CNC Turning vs CNC Milling: Which Process Does Your Part Need? (2026)
Simple rule: If your part is cylindrical or rotationally symmetric (shafts, bushings, pins, spacers), it needs CNC turning. If it has flat faces, pockets, slots, or complex 3D contours (brackets, housings, manifolds), it needs CNC milling. Parts that have both cylindrical and prismatic features need mill-turn — a single machine that does both.

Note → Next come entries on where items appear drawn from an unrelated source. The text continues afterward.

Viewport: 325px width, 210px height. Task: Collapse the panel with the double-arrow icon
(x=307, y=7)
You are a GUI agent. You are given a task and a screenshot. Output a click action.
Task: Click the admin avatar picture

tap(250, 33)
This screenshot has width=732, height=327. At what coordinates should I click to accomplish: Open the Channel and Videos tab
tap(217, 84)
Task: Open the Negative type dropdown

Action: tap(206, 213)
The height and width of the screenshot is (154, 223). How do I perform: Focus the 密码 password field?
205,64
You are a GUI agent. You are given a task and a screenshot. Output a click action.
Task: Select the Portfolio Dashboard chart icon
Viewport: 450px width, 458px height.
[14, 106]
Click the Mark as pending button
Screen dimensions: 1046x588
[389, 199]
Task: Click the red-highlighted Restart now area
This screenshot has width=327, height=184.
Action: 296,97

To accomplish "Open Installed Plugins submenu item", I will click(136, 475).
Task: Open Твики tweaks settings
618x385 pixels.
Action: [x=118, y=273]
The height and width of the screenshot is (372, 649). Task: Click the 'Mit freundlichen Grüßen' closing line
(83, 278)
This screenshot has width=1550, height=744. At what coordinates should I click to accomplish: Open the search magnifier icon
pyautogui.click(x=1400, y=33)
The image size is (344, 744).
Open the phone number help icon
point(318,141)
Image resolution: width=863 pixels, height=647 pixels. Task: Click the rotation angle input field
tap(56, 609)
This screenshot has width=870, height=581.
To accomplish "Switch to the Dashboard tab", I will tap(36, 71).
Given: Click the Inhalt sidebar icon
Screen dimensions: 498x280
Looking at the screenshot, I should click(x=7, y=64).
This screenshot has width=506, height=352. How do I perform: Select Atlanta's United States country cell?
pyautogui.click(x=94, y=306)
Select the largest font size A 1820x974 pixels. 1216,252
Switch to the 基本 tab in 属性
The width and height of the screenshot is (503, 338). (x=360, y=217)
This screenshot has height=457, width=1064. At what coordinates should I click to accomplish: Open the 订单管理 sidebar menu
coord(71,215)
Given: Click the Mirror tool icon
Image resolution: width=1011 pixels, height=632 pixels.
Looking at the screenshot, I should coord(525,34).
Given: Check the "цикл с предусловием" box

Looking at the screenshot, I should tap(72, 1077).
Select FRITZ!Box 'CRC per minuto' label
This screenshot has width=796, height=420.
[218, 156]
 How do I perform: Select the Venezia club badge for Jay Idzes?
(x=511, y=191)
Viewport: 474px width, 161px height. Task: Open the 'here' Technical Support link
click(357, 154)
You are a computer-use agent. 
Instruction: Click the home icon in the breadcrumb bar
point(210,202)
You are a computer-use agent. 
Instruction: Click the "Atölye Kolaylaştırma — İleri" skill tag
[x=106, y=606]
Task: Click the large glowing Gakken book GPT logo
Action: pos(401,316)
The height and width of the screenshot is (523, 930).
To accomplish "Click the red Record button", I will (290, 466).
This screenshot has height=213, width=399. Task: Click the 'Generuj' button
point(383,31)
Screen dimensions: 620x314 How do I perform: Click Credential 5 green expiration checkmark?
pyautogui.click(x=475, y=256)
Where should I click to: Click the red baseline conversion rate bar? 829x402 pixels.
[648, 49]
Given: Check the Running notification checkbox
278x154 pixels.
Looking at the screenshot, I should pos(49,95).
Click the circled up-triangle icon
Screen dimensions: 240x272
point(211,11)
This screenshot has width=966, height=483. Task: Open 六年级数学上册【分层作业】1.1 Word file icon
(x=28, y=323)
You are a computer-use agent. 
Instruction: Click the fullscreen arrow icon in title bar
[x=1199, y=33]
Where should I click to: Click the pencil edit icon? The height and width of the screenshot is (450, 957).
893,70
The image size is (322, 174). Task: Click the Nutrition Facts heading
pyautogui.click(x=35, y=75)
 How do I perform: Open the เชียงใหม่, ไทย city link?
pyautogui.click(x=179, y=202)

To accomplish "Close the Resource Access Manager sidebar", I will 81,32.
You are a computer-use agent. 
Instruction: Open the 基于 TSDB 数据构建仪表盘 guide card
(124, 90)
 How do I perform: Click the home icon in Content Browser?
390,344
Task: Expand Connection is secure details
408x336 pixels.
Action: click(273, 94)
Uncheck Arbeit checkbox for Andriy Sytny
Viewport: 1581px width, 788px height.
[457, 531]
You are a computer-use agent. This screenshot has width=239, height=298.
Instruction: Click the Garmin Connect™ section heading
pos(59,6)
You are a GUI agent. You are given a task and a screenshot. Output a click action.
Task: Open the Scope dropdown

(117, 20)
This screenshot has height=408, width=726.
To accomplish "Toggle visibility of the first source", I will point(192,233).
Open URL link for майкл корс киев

CNC Turning vs Milling: Head-to-Head
Characteristic
CNC Turning
CNC Milling
Part geometry
Cylindrical, rotationally symmetric
Prismatic, flat faces, complex 3D
Tool movement
Part rotates, tool is stationary
Tool rotates, part is stationary
Typical parts
Shafts, pins, bushings, spacers, fittings
Brackets, housings, manifolds, plates
Hourly rate (China 2026)
$12–20/hr
$15–35/hr (3-axis), $25–60/hr (5-axis)
Typical tolerance
±0.005–0.01mm
±0.01–0.05mm
Surface finish (Ra)
0.4–1.6 μm
0.8–3.2 μm
Setup time
15–30 min
30–90 min
Part Geometry Decision Guide
Part Description
Best Process
Why
Shaft (Ø30×200mm)
Turning
Cylindrical, single setup on lathe
Bracket (flat with holes)
Milling
Prismatic, needs flat face milling
Valve body (cylindrical + ports)
Mill-Turn
Cylindrical body + milled side features
Small screw (Ø2×10mm)
Swiss Turning
High precision, high volume small parts
Housing (box with pockets)
Milling
Multiple flat faces with internal pockets
Pulley (Ø100 with keyway)
Turning + broaching
Turn OD, then broach internal keyway
Beyond Basic: Mill-Turn and Swiss Turning
Mill-Turn: A lathe with live tooling that can also mill flats, drill radial holes, and cut slots — all in one setup. Eliminates the need to transfer parts between lathe and mill. Cost: $20–35/hr, but saves 1–2 setups.
Swiss Turning: For small-diameter parts (under Ø32mm) with high length-to-diameter ratios. The guide bushing supports the workpiece next to the cutting tool, enabling extreme precision. Cost: $25–45/hr, but unmatched for small precision parts.